Alison Fleming is an Objects Conservator at the Royal Alberta Museum. She graduated from the Collections Conservation and Management program at Fleming College in Peterborough, Ontario, and interned with Parks Canada at their lab in Winnipeg. Prior to joining the Royal Alberta Museum, she completed a fellowship with the objects lab at the Canadian Conservation Institute in Ottawa, and worked with ship models at the National Maritime Museum in the UK. A few years ago, she began a project to identify and rehouse malignant plastics here at the RAM.
UP CLOSE: Rainbow Bright
May 28, 2021, 12 – 1pm
From quilled rifle cases to handmade protest signs, RAM has plenty of colourful objects under our care. But how does the museum preserve colour of artifacts so they last for generations? It's a balance of light, material, and very careful calculations.
Take a deep dive with Carmen Li, Head of Conservation, to look at museum objects from a totally different perspective, learn how light and colour affect each other, and get a virtual behind-the-scenes look at the analytical techniques we use on objects.
Carmen Li is Head of Conservation at the Royal Alberta Museum and a conservator accredited with the Canadian Association of Professional Conservators. Carmen received a Master of Art Conservation from Queen's University and a Diploma in Collections Management and Conservation from Sir Sandford Fleming College. She worked at museums in Canada and abroad, including University of Alberta Museums, Museum of Northern Arizona, and completed fellowships or internships at the Canadian Conservation Institute National Museum of the American Indian, Fitzwilliam Museum and Royal Ontario Museum. Carmen currently oversees an active treatment and preventive conservation program for RAM’s large and diverse collections.
UP CLOSE: Alberta Quiltmakers and Their Quilts
June 11, 2021, 12 – 1pm
What stories can quilts tell us? How are quilting materials, designs and techniques unique to Alberta?
Join Lucie Heins, Assistant Curator of Daily Life and Leisure, to learn all about the Alberta Quilt Project. For six years, Lucie researched and documented quilts throughout Alberta to capture the history of quilting in the province, and uncover hidden community stories.
Lucie Heins is Assistant Curator for the Daily Life and Leisure program at the Royal Alberta Museum/. She has a Bachelor of Science in Textiles and Clothing, with a concentration in conservation, and a Master of Art in Human Ecology, majoring in clothing and textiles, from the University of Alberta Lucie has also worked on projects at the Textile Museum in Washington D.C., and in Haifa, Israel, attending to the textile collection at the Baha’i World Centre.

## Dataset excerpt
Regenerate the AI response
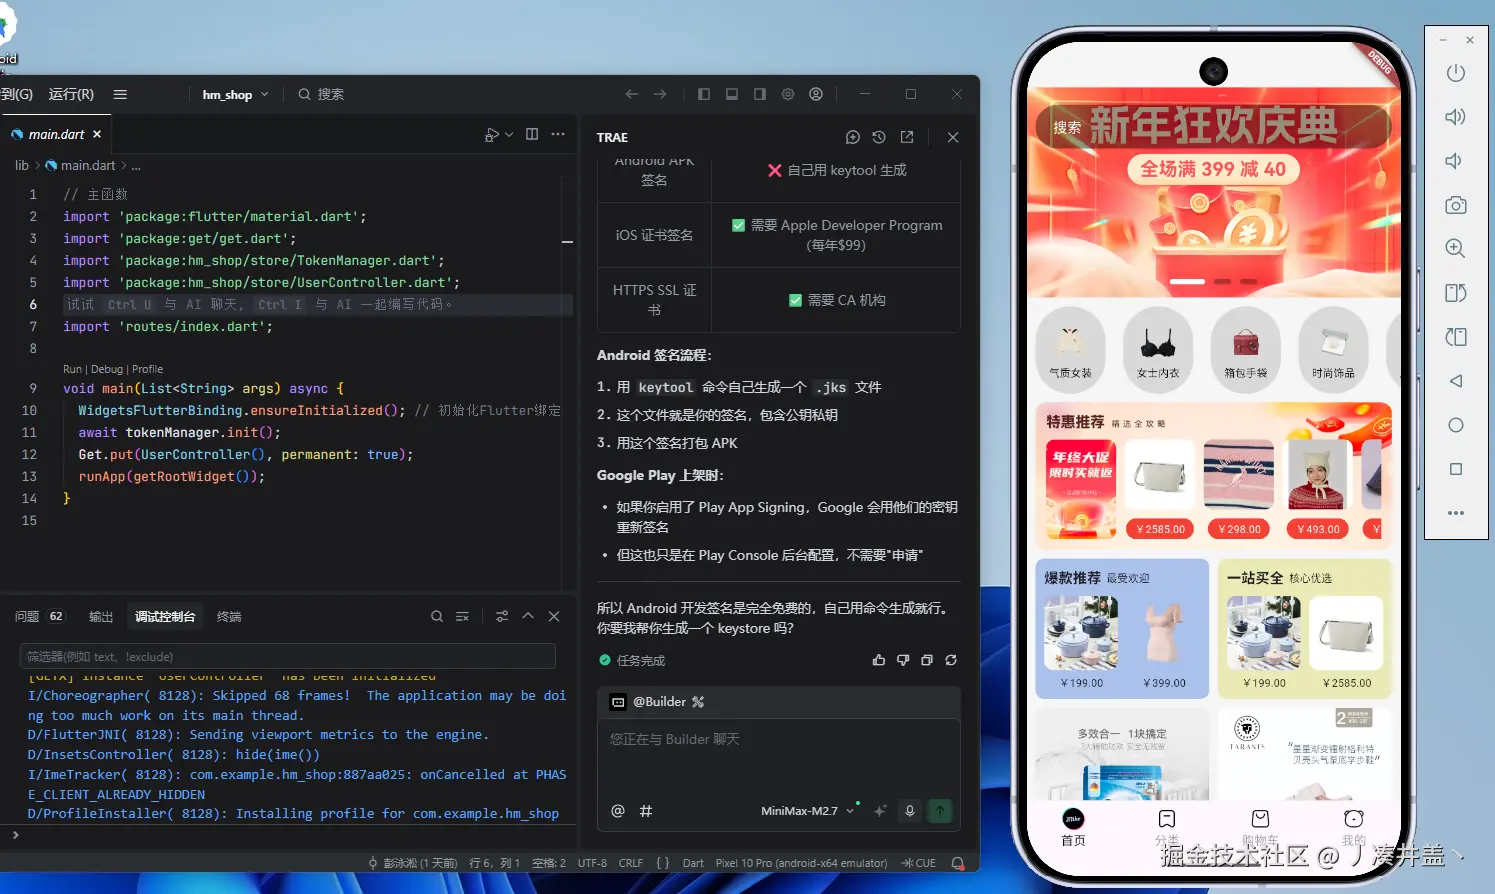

## Aim
Decide whether each statement agrees with the Royal Alberta Museum text, answering yes or no and quoting the deciding words. 1. Carmen Li earned a Master of Art Conservation from Queen's University. 2. The talk on Alberta quiltmakers takes place on May 28, 2021. 3. Alison Fleming interned with Parks Canada at their lab in Ottawa. Rely on the text alone for what comes next.

## Task answer
1. Yes: "Carmen received a Master of Art Conservation from Queen's University"
2. No: "June 11, 2021, 12 – 1pm"
3. No: "interned with Parks Canada at their lab in Winnipeg"